▶ **Work task**
Pick out each line of the records in which the word "navigation" appears.

(Collected data entries)

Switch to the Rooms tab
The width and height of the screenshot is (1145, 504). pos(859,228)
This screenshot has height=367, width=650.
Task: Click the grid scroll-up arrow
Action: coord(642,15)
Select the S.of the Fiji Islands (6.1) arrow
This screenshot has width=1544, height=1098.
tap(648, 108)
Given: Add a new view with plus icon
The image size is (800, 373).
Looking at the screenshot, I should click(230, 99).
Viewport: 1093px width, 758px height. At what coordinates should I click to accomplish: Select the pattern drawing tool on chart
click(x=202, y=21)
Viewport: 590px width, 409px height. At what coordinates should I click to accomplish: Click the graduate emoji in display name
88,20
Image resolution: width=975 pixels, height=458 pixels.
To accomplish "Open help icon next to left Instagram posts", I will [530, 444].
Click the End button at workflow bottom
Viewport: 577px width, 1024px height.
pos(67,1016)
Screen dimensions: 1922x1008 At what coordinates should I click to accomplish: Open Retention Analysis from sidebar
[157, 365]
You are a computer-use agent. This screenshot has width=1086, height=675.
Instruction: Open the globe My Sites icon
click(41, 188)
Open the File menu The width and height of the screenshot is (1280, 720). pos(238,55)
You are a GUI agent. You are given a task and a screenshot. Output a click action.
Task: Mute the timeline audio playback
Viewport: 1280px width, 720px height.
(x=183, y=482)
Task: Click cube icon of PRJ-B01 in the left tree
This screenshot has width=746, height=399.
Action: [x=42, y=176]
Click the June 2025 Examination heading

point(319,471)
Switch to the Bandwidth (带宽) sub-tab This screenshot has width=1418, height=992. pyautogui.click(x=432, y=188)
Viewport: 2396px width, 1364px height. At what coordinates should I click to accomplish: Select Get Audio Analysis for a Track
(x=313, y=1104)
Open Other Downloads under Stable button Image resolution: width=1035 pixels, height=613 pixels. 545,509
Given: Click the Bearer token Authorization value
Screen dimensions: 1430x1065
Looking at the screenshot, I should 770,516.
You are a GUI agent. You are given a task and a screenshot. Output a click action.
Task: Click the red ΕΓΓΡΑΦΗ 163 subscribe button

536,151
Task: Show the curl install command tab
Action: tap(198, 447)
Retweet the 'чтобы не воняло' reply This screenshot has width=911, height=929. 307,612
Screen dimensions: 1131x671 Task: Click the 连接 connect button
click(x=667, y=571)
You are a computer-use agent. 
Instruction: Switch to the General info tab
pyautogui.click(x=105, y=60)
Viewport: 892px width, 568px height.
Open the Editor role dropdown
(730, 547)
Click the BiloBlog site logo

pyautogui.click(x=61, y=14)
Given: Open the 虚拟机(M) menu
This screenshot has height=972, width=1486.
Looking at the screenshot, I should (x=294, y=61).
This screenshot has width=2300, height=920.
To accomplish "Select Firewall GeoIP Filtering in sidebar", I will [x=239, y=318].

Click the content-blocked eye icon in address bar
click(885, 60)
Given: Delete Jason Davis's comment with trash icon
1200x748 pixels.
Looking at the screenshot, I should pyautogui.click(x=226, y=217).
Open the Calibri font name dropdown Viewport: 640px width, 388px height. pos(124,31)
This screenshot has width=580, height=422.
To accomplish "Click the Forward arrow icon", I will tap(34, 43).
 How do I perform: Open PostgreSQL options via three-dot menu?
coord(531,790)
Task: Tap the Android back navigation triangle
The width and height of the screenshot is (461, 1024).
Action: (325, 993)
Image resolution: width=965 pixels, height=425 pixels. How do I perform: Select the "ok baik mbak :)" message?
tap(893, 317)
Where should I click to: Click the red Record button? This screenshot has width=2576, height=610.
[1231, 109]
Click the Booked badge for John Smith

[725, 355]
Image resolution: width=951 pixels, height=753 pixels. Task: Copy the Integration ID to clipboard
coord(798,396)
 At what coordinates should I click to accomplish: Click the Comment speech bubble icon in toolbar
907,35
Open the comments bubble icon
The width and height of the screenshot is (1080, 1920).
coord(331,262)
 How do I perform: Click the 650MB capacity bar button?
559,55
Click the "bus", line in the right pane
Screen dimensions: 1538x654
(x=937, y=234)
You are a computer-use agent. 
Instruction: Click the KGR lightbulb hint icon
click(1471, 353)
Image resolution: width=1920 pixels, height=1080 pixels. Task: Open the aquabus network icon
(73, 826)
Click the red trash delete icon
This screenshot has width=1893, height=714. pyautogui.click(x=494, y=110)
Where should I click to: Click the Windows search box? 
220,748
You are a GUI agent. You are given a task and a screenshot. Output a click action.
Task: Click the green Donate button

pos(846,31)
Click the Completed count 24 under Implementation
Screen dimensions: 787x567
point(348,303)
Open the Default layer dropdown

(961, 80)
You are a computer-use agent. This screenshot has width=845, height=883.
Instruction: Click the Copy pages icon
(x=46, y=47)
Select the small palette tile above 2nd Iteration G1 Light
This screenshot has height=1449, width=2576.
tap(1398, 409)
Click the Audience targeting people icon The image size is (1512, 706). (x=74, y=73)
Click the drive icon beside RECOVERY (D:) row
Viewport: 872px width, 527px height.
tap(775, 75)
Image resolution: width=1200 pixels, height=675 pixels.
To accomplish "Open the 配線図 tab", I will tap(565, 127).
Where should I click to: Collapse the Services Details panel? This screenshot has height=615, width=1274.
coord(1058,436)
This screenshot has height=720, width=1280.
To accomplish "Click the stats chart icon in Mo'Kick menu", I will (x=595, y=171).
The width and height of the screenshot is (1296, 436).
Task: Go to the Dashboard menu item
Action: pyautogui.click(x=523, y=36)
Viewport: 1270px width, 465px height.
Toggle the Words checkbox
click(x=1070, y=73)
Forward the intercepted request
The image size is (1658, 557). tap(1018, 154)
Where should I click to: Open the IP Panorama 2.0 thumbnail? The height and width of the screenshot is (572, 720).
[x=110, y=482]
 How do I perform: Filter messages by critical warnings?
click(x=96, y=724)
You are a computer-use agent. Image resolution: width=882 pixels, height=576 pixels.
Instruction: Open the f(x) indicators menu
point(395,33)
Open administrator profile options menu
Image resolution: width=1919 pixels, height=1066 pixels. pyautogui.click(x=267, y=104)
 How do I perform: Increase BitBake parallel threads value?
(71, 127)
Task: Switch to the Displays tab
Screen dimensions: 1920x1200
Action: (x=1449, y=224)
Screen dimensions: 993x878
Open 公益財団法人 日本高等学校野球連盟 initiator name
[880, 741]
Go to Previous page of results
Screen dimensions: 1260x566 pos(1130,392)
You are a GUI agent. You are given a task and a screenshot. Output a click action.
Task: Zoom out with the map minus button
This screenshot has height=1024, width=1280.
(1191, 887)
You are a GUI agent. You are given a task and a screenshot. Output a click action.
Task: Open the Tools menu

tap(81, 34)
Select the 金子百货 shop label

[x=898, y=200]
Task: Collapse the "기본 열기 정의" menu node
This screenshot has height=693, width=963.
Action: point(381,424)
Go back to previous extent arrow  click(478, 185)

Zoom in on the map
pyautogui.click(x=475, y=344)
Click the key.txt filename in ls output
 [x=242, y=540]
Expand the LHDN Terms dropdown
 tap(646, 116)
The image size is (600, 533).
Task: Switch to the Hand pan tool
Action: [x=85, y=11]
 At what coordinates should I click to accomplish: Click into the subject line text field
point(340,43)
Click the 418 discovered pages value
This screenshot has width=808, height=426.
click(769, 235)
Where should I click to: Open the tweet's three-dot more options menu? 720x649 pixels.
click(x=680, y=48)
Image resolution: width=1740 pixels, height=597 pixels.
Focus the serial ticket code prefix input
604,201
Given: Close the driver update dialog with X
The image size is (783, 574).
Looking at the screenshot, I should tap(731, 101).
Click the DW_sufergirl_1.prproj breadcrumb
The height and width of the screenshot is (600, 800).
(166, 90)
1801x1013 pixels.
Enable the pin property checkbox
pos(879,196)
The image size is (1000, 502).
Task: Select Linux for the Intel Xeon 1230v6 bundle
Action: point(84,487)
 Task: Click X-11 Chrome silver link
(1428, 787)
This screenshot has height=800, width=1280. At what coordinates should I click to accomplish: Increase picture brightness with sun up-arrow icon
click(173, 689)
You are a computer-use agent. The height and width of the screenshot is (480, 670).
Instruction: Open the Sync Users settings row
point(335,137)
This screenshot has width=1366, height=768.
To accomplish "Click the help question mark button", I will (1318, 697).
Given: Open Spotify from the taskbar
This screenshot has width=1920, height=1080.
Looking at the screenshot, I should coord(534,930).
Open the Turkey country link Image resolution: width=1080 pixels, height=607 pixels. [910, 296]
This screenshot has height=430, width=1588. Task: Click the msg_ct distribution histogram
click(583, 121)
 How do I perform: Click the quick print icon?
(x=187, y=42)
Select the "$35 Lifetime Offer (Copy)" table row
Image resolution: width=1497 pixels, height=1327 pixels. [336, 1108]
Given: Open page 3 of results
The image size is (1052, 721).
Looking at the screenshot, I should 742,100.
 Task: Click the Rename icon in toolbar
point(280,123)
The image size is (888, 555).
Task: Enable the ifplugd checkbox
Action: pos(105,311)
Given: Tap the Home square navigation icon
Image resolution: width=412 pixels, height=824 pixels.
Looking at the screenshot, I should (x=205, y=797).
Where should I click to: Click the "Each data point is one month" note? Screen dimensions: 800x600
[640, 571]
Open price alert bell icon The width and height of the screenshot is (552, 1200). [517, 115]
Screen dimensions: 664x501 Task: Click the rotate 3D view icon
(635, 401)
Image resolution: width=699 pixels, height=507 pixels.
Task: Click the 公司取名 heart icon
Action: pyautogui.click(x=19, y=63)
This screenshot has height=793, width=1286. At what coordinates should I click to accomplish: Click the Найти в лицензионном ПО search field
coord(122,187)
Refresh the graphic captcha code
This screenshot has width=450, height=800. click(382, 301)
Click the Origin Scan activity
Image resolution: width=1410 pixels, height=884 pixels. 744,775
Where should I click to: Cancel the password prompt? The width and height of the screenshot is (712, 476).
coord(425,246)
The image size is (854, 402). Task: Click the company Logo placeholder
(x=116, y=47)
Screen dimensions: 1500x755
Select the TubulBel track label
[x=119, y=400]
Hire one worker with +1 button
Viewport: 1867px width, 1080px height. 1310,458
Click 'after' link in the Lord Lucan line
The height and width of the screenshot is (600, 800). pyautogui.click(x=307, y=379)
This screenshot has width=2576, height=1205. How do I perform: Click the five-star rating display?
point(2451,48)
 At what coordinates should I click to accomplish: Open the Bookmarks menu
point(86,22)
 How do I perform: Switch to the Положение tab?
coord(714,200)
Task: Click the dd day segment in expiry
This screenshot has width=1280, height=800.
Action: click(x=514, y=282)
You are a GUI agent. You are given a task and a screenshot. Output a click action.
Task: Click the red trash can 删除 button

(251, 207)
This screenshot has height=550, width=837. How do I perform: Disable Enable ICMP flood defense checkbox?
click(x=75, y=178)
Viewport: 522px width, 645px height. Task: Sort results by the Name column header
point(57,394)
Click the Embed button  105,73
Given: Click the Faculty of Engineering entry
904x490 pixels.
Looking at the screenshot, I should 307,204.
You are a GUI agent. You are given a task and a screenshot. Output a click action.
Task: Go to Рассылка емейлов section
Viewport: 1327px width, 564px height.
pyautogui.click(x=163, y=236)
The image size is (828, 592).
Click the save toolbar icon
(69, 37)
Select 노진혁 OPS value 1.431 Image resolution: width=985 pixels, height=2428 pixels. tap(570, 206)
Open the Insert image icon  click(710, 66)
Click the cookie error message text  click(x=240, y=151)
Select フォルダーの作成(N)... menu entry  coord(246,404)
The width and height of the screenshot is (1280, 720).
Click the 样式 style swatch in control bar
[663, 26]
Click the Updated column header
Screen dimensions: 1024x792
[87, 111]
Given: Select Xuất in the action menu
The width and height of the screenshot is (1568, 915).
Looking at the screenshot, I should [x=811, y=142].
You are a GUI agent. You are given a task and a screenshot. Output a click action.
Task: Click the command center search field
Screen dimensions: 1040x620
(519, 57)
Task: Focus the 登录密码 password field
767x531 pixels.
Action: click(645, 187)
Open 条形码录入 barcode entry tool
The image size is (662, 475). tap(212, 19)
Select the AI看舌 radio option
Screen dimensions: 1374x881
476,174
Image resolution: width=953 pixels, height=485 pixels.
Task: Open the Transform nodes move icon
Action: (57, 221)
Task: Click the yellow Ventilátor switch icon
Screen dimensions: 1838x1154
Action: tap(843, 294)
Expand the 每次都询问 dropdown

▶ **Output below**
Task: Tap the Android back navigation triangle
Given: Tap the Home square navigation icon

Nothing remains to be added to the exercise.